• REQUIREMENT
How many lines within the records include the word "will"? Only that number should be given.

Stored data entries
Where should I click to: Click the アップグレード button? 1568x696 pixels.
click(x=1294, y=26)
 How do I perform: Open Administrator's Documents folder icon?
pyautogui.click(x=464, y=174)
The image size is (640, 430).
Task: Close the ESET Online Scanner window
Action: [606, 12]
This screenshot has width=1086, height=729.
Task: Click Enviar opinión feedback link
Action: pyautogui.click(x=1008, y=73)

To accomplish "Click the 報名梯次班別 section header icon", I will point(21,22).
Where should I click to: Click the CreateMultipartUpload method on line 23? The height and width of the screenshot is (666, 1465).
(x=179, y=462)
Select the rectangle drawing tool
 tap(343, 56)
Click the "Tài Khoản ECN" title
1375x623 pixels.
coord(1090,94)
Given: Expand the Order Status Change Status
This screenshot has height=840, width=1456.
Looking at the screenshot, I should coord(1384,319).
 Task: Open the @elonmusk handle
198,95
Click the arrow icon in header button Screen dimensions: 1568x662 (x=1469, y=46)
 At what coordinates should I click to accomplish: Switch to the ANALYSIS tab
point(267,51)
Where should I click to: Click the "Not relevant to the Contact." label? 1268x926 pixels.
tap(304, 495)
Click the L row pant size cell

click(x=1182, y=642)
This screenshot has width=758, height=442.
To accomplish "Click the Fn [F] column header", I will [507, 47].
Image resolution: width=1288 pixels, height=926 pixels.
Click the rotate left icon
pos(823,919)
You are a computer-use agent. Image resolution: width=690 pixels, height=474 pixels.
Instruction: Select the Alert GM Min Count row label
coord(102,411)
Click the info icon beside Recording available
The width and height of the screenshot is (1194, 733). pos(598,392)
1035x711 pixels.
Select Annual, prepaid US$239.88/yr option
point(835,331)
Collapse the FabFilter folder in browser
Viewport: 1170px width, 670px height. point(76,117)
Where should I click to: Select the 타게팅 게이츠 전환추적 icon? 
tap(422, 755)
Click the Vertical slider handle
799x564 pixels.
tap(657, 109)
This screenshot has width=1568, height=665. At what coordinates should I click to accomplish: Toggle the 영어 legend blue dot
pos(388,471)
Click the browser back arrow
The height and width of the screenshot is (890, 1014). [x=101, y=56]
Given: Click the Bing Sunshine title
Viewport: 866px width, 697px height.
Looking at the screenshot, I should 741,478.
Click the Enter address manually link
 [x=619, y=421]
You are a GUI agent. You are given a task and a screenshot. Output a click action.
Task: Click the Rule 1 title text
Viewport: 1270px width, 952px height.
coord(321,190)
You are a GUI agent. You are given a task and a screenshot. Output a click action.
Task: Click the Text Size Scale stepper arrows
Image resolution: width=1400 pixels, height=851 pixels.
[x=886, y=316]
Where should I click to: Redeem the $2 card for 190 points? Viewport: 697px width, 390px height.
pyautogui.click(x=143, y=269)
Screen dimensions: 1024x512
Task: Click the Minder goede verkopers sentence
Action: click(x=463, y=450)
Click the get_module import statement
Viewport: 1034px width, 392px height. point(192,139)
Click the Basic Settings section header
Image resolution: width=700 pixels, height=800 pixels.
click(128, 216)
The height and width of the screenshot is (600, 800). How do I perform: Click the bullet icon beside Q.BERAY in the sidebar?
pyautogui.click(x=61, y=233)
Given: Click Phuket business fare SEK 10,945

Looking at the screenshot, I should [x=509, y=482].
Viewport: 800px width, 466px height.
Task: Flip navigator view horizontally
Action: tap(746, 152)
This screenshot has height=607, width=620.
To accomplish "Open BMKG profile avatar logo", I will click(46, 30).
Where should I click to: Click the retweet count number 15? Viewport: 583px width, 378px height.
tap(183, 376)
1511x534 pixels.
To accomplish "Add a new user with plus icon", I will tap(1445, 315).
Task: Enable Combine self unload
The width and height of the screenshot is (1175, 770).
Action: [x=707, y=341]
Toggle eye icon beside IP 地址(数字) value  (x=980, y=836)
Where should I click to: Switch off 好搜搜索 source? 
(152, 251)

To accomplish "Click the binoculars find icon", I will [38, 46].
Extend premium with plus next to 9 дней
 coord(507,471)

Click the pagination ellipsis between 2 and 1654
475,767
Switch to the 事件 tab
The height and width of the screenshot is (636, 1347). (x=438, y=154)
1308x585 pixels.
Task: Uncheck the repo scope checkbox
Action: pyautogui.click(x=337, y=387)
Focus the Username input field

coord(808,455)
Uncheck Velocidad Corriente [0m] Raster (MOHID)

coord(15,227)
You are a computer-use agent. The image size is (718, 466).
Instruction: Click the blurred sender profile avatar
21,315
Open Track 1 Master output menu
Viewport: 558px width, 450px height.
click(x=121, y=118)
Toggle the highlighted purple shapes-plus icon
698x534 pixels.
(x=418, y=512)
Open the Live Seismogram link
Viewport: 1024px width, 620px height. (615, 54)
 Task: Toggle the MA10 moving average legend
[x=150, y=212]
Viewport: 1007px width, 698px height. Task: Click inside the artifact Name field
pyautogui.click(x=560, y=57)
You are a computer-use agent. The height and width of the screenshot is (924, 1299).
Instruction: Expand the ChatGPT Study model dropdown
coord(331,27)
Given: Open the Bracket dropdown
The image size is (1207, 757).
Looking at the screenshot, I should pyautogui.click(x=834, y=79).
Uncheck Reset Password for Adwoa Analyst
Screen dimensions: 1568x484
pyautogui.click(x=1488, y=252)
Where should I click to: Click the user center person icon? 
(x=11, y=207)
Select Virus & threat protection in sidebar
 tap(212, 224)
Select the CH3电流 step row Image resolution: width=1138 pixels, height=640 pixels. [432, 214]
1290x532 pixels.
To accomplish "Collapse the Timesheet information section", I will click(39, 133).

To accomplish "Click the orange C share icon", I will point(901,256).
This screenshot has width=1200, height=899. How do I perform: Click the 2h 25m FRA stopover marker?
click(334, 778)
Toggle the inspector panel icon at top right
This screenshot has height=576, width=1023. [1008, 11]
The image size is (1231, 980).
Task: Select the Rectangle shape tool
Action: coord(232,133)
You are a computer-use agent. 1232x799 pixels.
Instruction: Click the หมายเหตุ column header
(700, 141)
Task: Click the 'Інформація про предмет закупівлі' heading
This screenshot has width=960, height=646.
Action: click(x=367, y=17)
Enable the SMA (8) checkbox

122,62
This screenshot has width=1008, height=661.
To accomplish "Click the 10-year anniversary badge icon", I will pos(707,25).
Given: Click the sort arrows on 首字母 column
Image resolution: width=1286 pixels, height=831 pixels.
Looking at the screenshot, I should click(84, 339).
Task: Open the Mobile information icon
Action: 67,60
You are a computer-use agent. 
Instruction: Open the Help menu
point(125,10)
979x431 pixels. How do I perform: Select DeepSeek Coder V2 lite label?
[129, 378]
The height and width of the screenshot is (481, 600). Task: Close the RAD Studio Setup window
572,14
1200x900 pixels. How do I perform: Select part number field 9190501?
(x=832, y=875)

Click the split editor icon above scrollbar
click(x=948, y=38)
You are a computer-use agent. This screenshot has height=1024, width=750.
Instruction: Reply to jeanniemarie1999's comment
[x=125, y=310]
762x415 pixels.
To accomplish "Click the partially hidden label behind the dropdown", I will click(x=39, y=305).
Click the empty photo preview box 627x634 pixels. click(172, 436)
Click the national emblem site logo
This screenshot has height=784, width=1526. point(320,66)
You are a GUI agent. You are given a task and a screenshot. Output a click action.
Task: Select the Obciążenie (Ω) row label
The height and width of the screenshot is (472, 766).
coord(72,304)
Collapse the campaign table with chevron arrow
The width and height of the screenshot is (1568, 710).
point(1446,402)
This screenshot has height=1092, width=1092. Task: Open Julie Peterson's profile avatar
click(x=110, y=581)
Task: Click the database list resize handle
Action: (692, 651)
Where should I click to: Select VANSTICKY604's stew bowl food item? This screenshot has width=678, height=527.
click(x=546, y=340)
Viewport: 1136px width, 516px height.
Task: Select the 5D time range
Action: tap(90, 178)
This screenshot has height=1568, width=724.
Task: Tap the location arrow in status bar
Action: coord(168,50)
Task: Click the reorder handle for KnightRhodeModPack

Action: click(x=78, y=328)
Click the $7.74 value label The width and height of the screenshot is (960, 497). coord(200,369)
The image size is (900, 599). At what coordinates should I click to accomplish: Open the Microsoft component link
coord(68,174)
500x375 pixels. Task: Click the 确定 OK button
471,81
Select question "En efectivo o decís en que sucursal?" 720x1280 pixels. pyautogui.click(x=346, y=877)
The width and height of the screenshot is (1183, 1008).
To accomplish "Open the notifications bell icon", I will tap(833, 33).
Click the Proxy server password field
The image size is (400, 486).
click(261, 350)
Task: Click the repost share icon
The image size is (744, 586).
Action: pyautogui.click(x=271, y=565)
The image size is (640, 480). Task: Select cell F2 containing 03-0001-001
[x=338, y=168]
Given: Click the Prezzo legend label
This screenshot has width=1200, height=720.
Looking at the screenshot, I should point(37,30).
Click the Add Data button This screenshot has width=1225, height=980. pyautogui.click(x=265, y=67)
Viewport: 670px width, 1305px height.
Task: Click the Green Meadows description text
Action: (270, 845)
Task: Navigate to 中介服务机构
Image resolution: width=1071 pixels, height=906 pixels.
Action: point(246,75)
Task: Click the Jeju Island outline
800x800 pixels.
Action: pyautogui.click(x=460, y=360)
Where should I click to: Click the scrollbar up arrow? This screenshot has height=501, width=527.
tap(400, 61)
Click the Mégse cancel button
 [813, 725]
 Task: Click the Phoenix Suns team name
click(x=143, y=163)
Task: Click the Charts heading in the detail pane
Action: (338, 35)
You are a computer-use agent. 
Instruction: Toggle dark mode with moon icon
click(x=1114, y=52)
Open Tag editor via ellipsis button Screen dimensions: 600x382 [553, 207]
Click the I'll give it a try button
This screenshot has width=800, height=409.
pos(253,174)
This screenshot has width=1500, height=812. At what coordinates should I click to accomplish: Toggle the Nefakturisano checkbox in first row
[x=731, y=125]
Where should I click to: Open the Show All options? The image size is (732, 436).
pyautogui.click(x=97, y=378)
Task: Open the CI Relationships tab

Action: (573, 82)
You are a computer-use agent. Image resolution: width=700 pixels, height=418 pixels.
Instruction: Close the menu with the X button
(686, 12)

• REPLY TO THE EXERCISE
10